(Extracted text)
'''

7.5. Customers that link from your Web site to GeneEd's Web site under
this program become GeneEd's customers and GeneEd's responsibility for
purposes of their business relationship with GeneEd. GeneEd Customer lists
and other GeneEd Customer information are GeneEd's trade secret information.
8. TERMINATION
8.1. Either party may terminate an Offer at any time by deleting their
acceptance of the Offer through Commission Junction. Termination of a
specific Offer shall not be deemed to terminate any other Offers. 8.2.

'''

(Aim of the exercise) Repeat the affiliate agreement text above word for word, covering everything from "7.5. Customers that" down to "trade secret information.".

(Material)

'''

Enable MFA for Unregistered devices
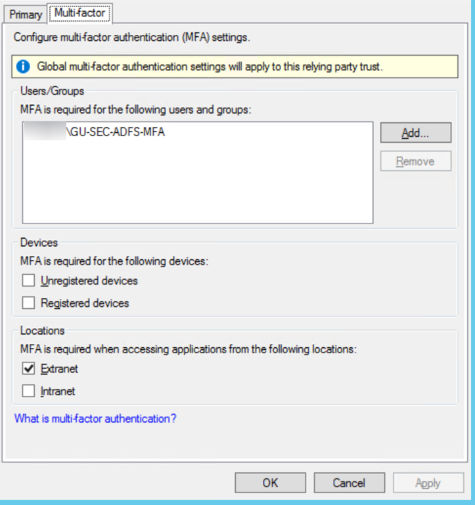This screenshot has width=475, height=505. (28, 281)
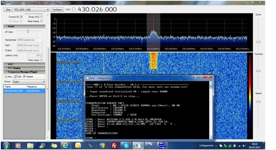Open Internet Explorer from the taskbar
276x150 pixels.
click(x=66, y=146)
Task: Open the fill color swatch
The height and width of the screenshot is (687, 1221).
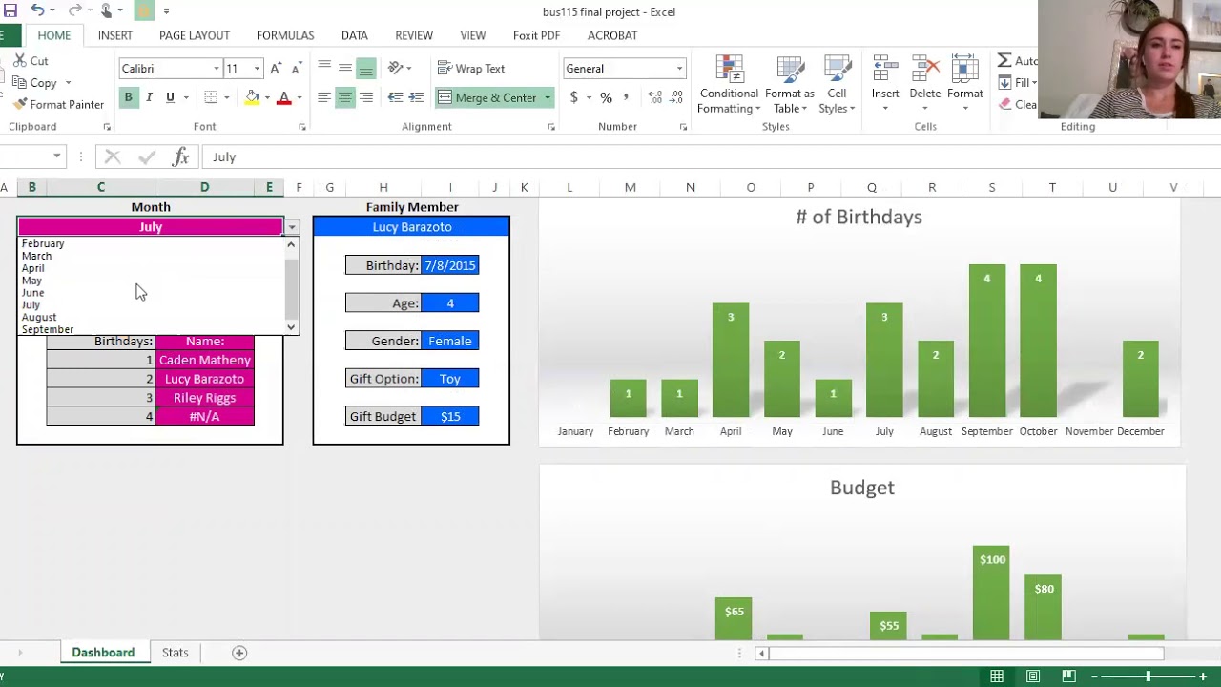Action: coord(252,97)
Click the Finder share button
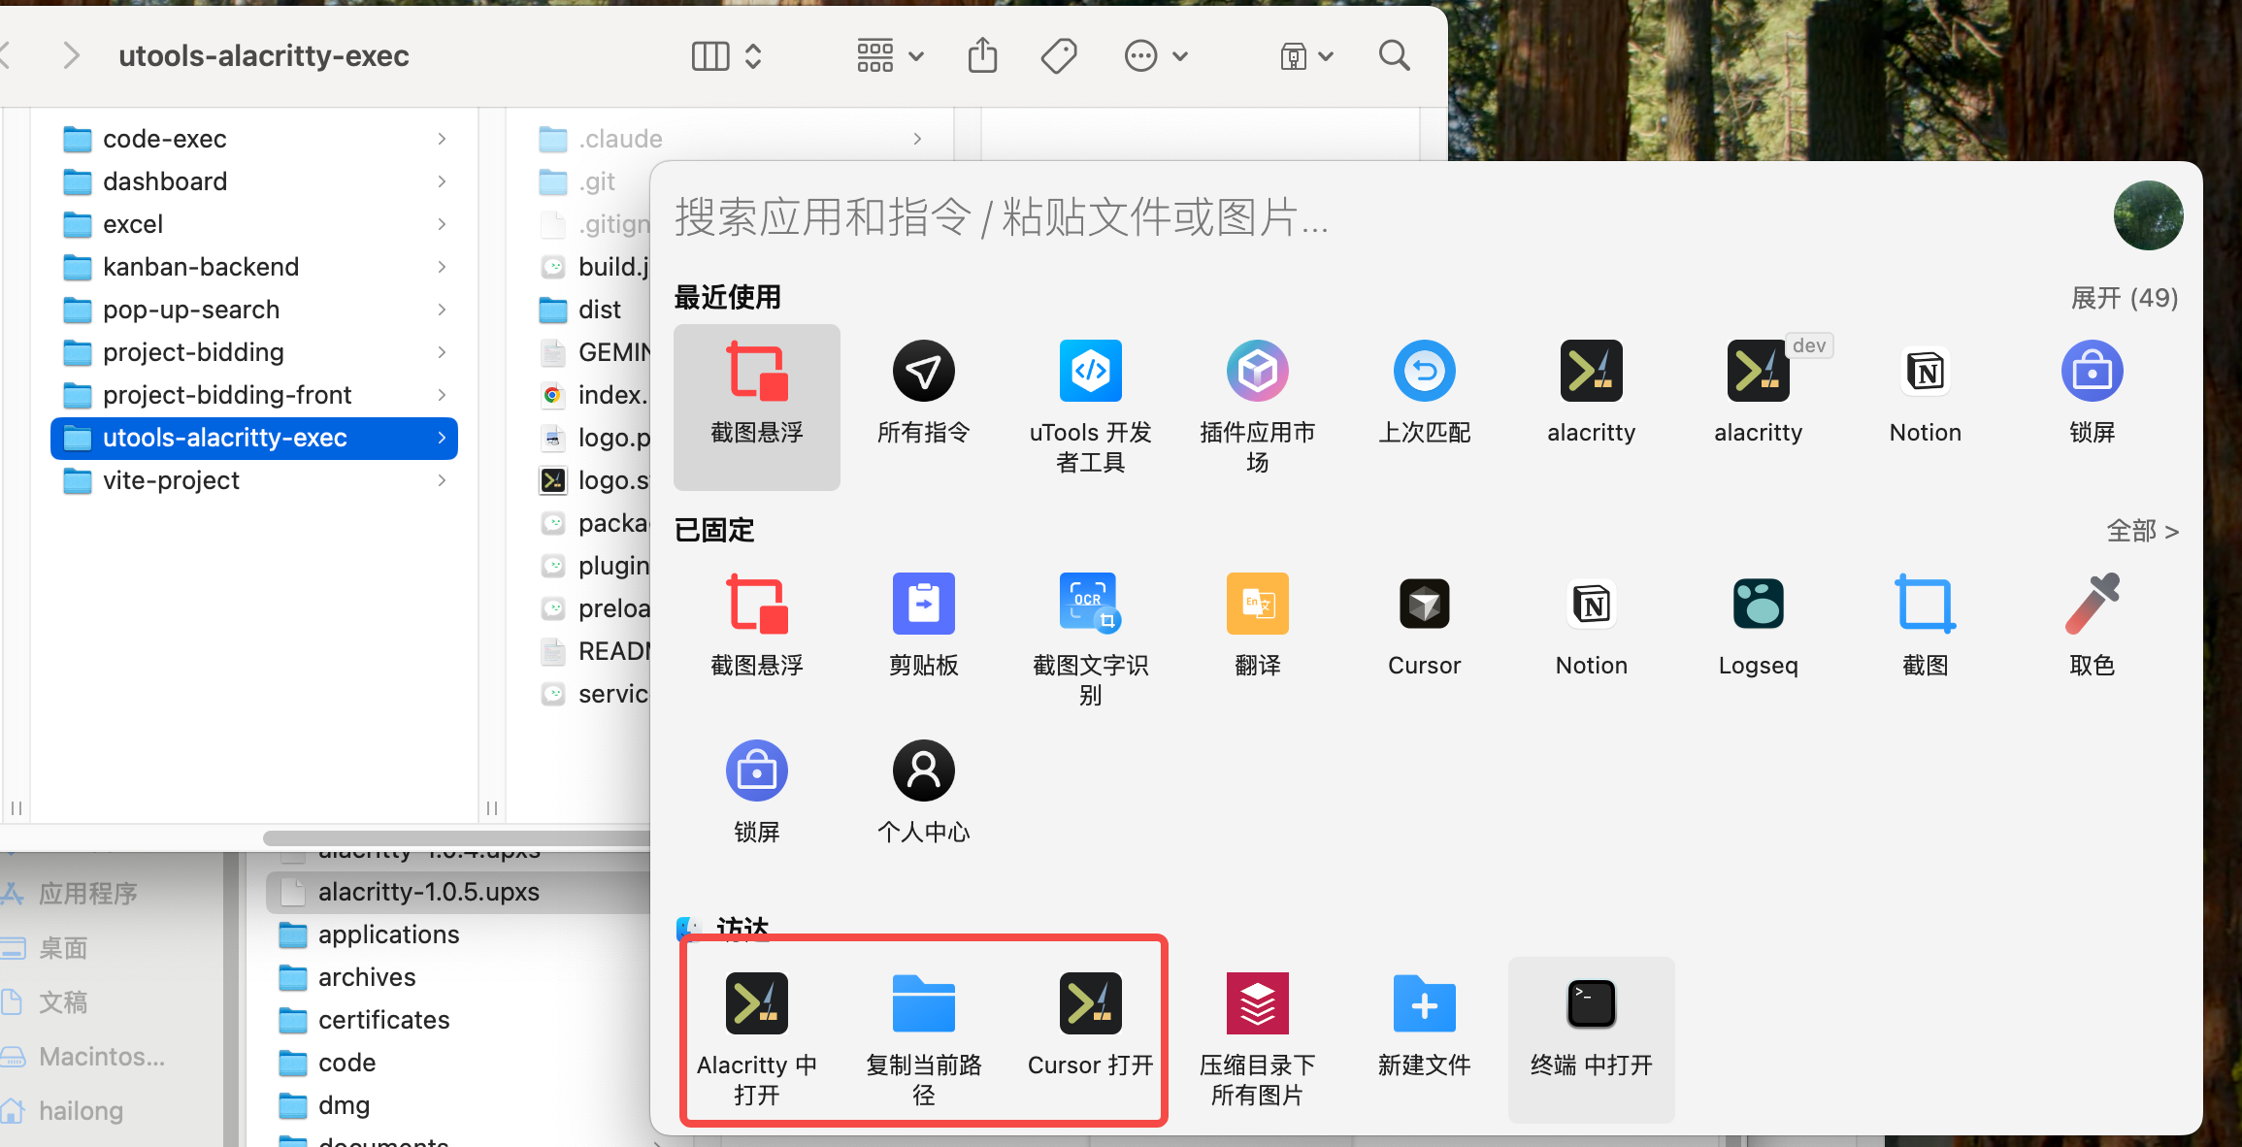The image size is (2242, 1147). pos(982,56)
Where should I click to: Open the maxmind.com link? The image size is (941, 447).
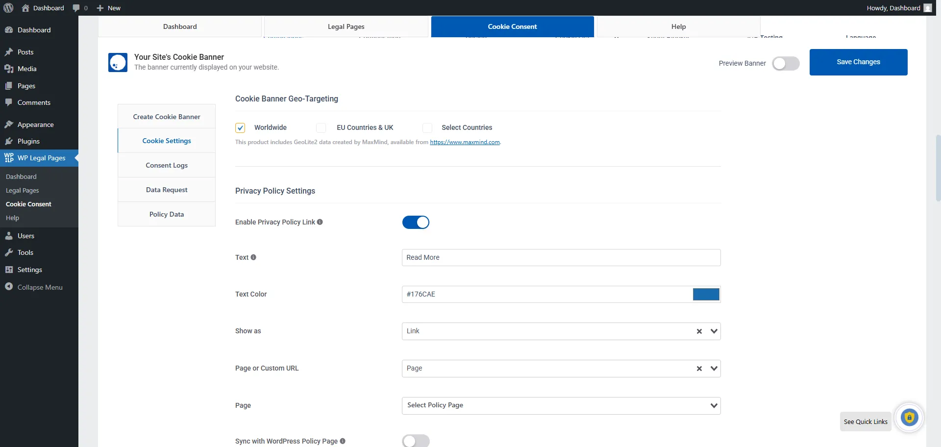[465, 142]
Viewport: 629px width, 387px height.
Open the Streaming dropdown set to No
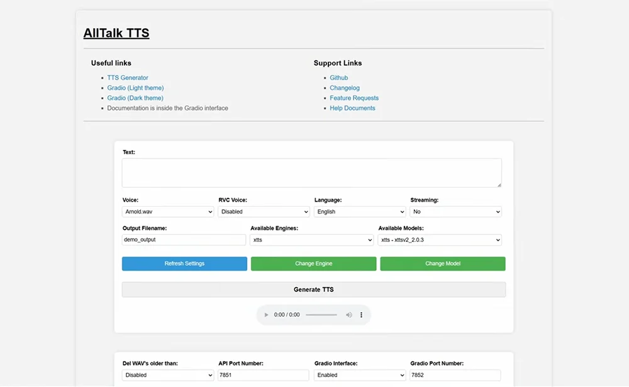click(x=455, y=212)
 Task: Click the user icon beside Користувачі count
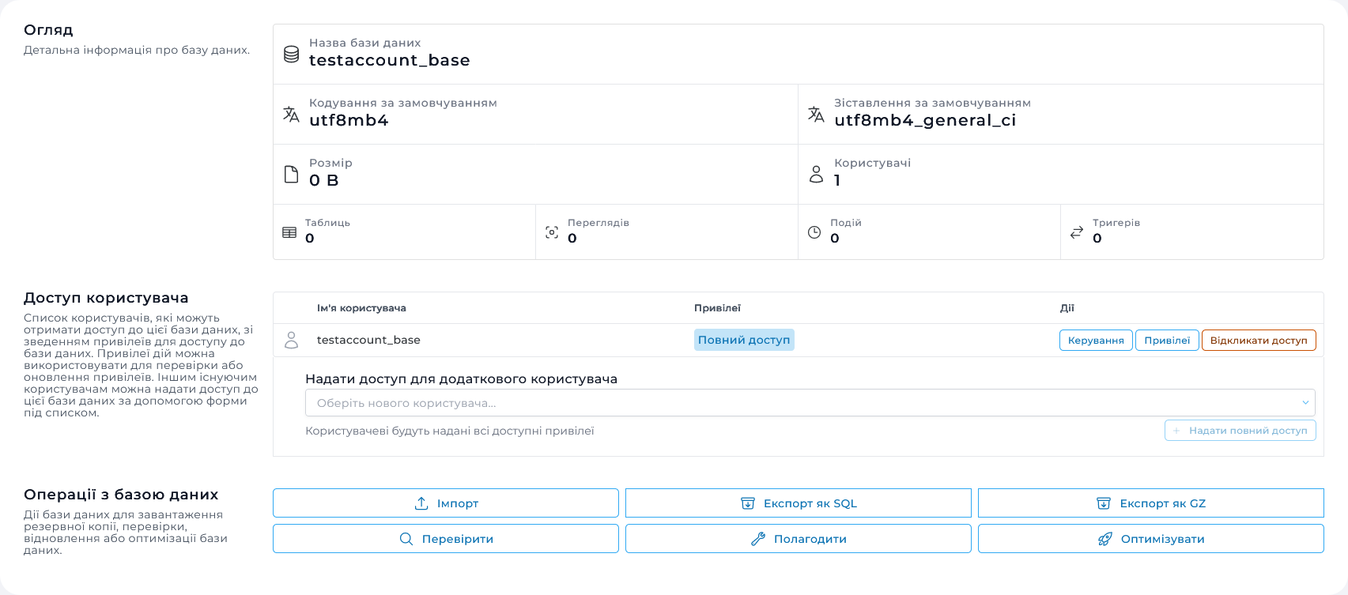click(x=816, y=175)
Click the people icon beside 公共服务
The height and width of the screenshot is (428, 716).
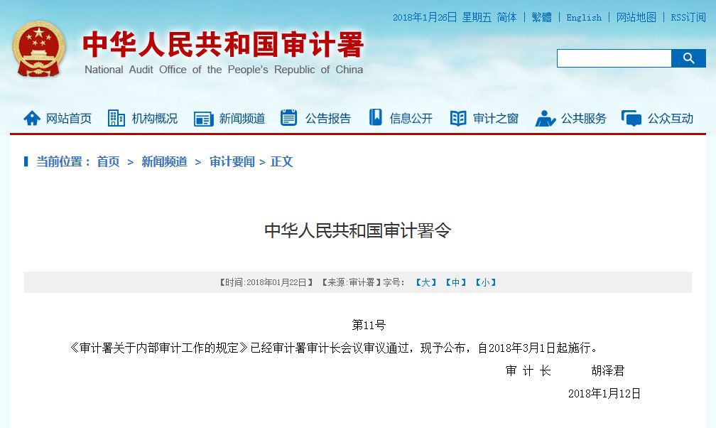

'''

(The output)
7.5. Customers that link from your Web site to GeneEd's Web site under
this program become GeneEd's customers and GeneEd's responsibility for
purposes of their business relationship with GeneEd. GeneEd Customer lists
and other GeneEd Customer information are GeneEd's trade secret information.